Most of all though, a eulogy is a cathartic experience, for you and for the deceased’s family and friends. It is an opportunity to remember the good things about the life just ended and to face the emotions of sadness and loss, fondness and love and remembered joy. Here are a few tips to help you along.

  • A eulogy is not a biography and you don’t have to cover every aspect of the deceased’s life. Use your own memories and impressions and, if you feel you want to, ask family and friends for their stories, then name those who contribute.. ‘Uncle Joe told me..’.
  • Don’t forget that you’re not on your own. It’s not a theatrical performance (although it’ll probably feel like one) and the audience will be on your side. Make sure you have water to drink while you are giving the eulogy and take a moment to breathe deeply and focus yourself before you start. If you have to stop in the middle to compose yourself, don’t panic. Remember that your audience are in the same emotional state. Give yourself a minute to recover your composure. Take a drink of water and carry on.
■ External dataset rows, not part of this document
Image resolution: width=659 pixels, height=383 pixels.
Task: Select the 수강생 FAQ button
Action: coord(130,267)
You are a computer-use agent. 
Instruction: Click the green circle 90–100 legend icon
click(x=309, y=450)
  • Choosing a theme, or two or three minor themes, will help you to focus. Perhaps the deceased’s character can be brought out by their love of a sport, or their involvement with children, brothers and sisters, parents or a particular cause. If you can, try and show how their character influenced their choices in life.
  • A eulogy is not a whitewash of negative character traits, but it’s not an opportunity to point them out either. Few of us are saintly, but the eulogy should concentrate on what was positive in a life. Omit the bad things if you can, there’ll be plenty of discussion of those later. If it’s not possible to talk about the deceased without mentioning something negative, try and put it in context.. ‘He fought his temper, but he was sometimes on the losing side..’.
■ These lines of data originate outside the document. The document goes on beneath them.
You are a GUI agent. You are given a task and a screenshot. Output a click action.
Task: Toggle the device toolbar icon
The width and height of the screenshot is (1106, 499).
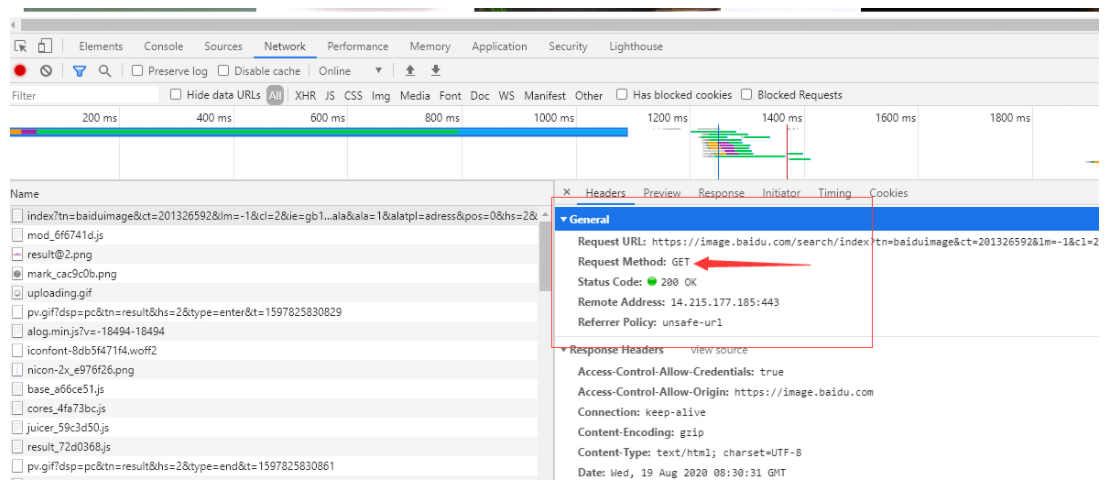(45, 46)
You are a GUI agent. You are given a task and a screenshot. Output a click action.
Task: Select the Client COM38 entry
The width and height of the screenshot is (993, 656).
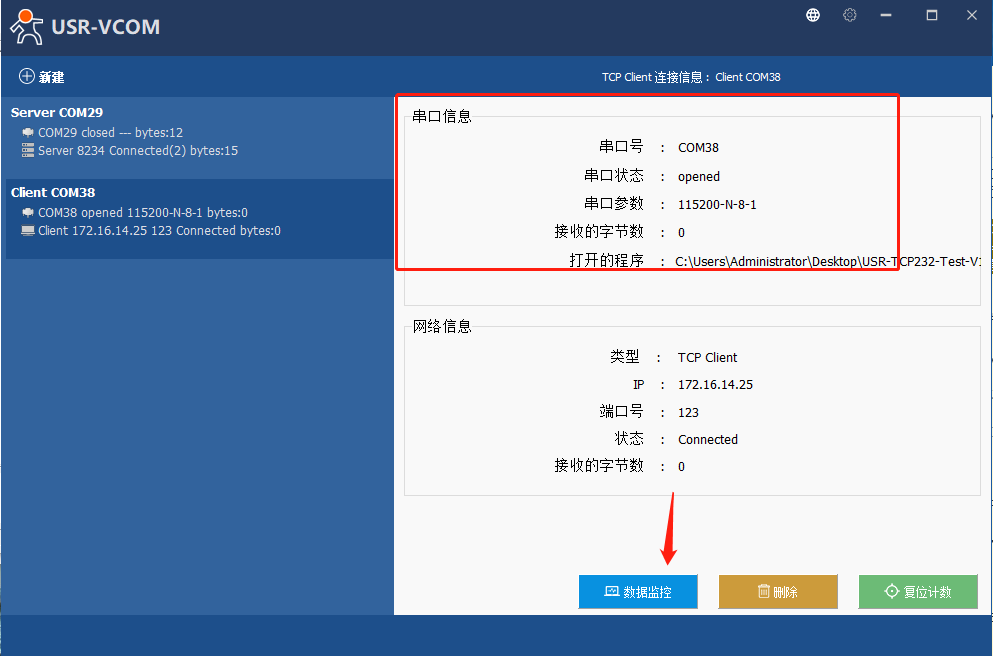pyautogui.click(x=53, y=193)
  • Don’t be afraid to use poetry or quotations. If they mean something to you, friends and family in the context of the deceased then it doesn’t matter if it’s the words to ‘the Birdy Song’ or ‘Danny Boy’. This is remembrance from the heart, not great oratory, but do try to avoid clichés like ..’We are gathered here today..’, ‘..They never had a cross word..’, or ‘..She was a friend to everyone..’.
  • Think about the big achievements in the deceased’s life, the hurdles overcome, the milestones reached. And then add in the little things that made them who they were, their fondness for collecting beer mats, or an addiction to Maeve Binchy. Remember a time they were happy and a time they were sad and mention the people they were especially close to, giving, if you can, incidents or stories that illustrate that closeness.
  • Write your eulogy in a form that will help you to deliver it. For some people, it’s enough to put the major points on ‘prompt cards’ and then fill out the stories at the time. Other people prefer to write the whole thing out, word for word. Whichever you do, it is important to practise your delivery. If you write the speech out, try and write as you would speak and don’t worry too much about grammar. We rarely speak in proper sentences anyway and you should sound as if you’re speaking the eulogy, not reading it.
  • Make sure you get it right! If you are going to mention people, places or events that you don’t have first hand knowledge of, check names, facts and details first. There is nothing more distressing to someone at a funeral for a loved one than to hear their name given wrongly in the address.
  • You can end with a farewell to the deceased or a piece of music or a reading to remember them by or that was important to them. If you choose music or a reading, you could explain to those who might not know why it was important and what it means.

William Cowper said that ‘Grief is itself a medicine’ and writing and delivering a eulogy can help the healing process for you and your audience. Just remember, everyone’s on your side.

Finally, not all celebrants allow eulogies during the funeral service, so please make sure to ask for permission to deliver a eulogy.